## Provided entries
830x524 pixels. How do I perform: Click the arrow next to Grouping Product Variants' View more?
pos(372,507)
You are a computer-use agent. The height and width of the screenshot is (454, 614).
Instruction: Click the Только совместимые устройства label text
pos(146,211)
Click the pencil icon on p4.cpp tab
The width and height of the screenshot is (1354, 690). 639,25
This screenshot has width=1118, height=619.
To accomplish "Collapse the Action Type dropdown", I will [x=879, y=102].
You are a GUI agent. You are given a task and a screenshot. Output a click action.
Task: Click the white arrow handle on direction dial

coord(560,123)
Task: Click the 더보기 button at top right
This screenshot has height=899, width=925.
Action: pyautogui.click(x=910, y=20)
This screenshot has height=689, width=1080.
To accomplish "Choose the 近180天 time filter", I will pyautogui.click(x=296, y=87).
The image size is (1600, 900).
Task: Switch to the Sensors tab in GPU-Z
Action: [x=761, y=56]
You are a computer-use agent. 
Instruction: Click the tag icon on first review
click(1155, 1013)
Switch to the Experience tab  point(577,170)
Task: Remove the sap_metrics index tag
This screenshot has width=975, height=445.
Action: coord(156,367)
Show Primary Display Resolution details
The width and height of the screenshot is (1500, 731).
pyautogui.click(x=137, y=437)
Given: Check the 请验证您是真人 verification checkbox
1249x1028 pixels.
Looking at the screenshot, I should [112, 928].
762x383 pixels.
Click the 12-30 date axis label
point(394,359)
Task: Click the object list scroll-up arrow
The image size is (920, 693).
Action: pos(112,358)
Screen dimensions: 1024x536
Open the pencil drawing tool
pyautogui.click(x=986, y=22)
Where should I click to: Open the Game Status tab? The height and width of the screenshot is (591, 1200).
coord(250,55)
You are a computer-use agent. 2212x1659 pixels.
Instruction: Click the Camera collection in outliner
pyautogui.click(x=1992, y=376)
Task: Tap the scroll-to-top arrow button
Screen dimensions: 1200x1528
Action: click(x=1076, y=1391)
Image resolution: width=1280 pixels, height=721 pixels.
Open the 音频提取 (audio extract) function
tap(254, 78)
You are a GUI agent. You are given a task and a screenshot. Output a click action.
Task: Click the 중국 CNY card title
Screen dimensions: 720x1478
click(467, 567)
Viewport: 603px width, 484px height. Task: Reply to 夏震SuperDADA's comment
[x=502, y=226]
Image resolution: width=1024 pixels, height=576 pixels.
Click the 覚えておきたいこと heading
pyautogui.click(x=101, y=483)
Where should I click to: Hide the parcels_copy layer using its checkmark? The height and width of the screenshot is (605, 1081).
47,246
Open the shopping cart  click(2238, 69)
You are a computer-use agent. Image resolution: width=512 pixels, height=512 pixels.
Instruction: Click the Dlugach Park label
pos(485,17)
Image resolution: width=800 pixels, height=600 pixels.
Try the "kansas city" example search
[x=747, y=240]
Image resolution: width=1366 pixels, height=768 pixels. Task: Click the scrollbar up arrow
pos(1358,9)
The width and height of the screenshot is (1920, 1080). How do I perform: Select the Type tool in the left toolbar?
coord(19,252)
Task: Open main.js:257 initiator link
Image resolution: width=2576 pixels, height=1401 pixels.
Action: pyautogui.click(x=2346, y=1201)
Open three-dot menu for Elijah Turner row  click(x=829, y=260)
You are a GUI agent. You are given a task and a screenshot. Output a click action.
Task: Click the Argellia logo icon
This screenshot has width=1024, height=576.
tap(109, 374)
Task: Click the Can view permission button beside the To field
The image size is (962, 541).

## Task statement
How many lines in the material above contain the string "perform"? Reply with the number alone.

## Reply
2